● TASK TO CARRY OUT: Please repeat the lines below, exactly and only, from the one that holds "Task: Click the Zoom In magnifier icon" through the one that holds "Viewport: 1568px width, 743px height.".

[AVAILABLE RECORDS Boundary: Start]

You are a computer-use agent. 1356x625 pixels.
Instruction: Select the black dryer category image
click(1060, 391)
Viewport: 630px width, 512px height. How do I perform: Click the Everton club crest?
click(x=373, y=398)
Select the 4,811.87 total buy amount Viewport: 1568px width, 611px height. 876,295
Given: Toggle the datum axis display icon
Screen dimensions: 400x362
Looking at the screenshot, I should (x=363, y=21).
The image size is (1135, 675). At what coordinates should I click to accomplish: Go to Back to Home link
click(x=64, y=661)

[AVAILABLE RECORDS Boundary: End]
[AVAILABLE RECORDS Boundary: Start]

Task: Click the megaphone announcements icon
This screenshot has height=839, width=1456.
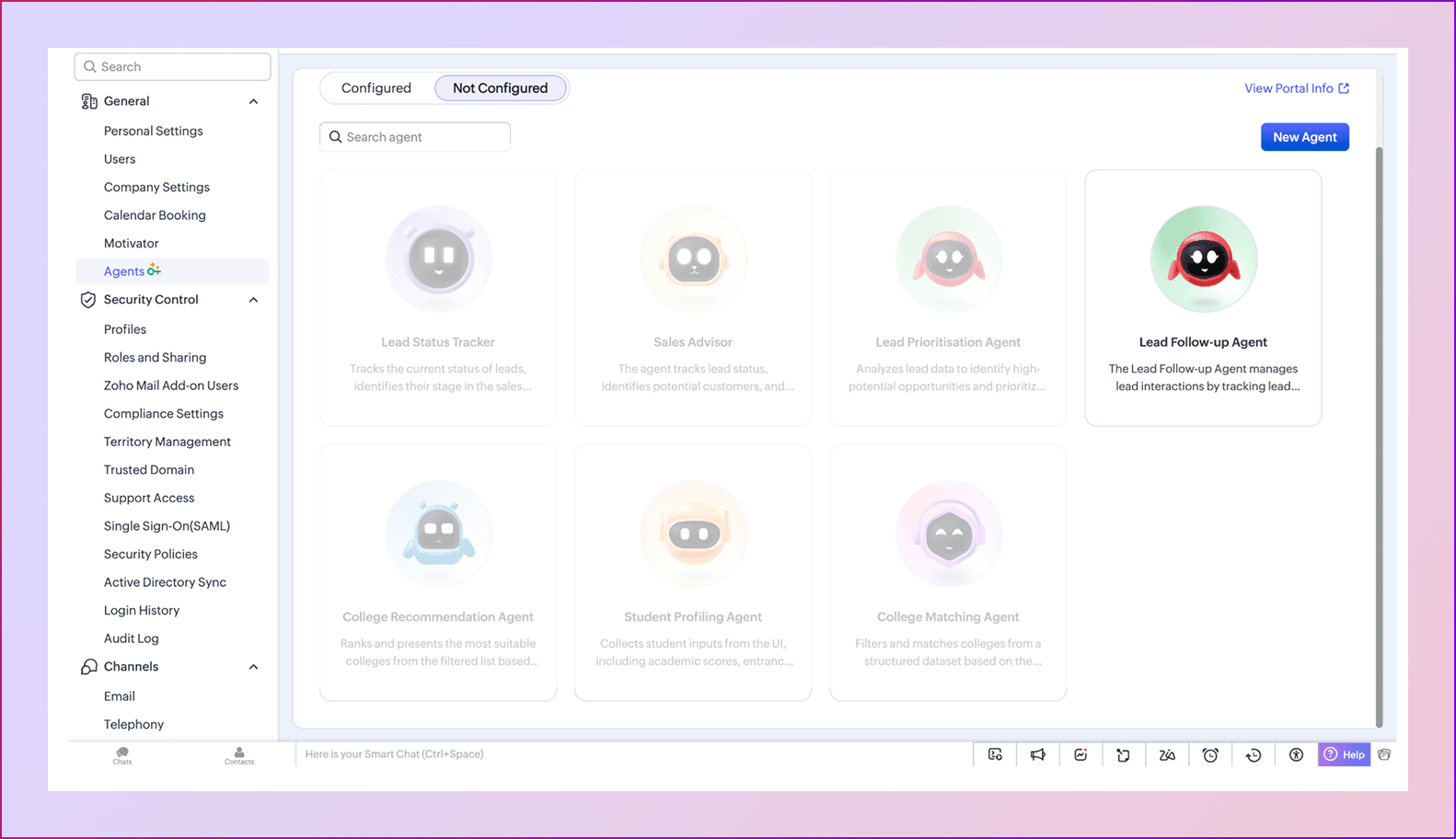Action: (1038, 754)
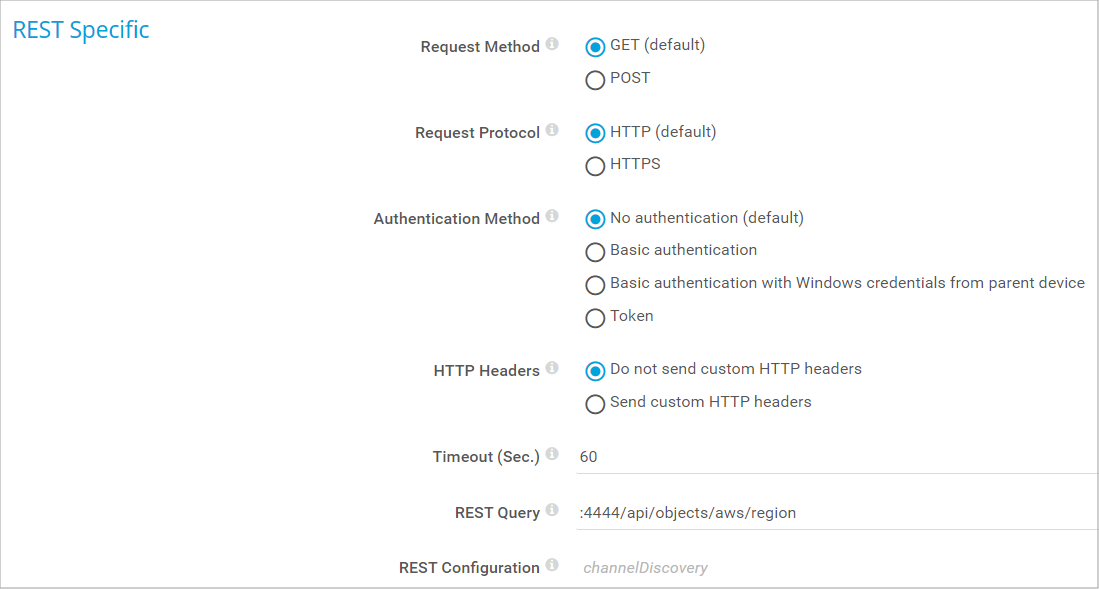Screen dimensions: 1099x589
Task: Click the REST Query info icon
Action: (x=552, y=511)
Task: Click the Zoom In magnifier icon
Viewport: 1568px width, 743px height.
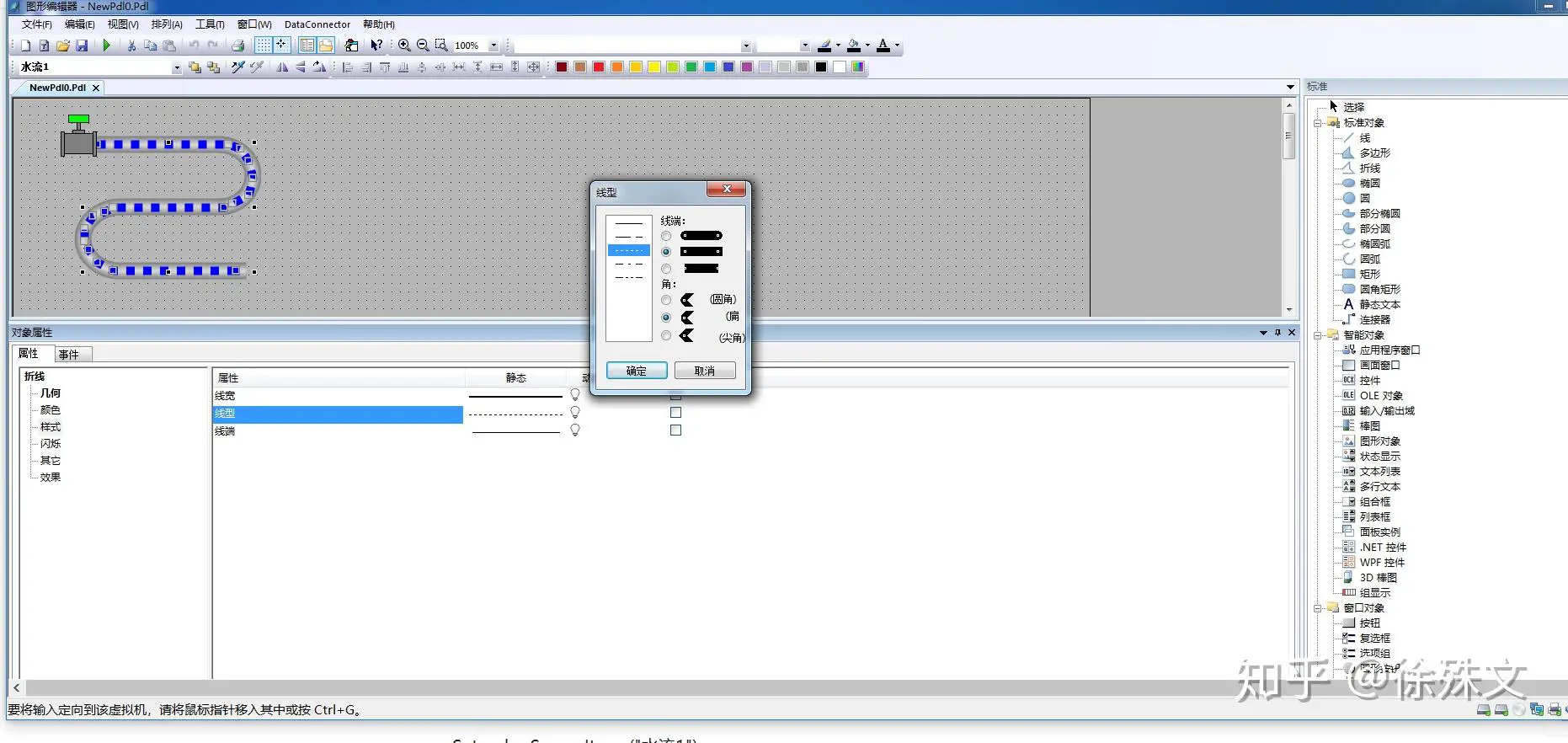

[AVAILABLE RECORDS Boundary: End]

● ANSWER SPACE:
Task: Click the Zoom In magnifier icon
Viewport: 1568px width, 743px height.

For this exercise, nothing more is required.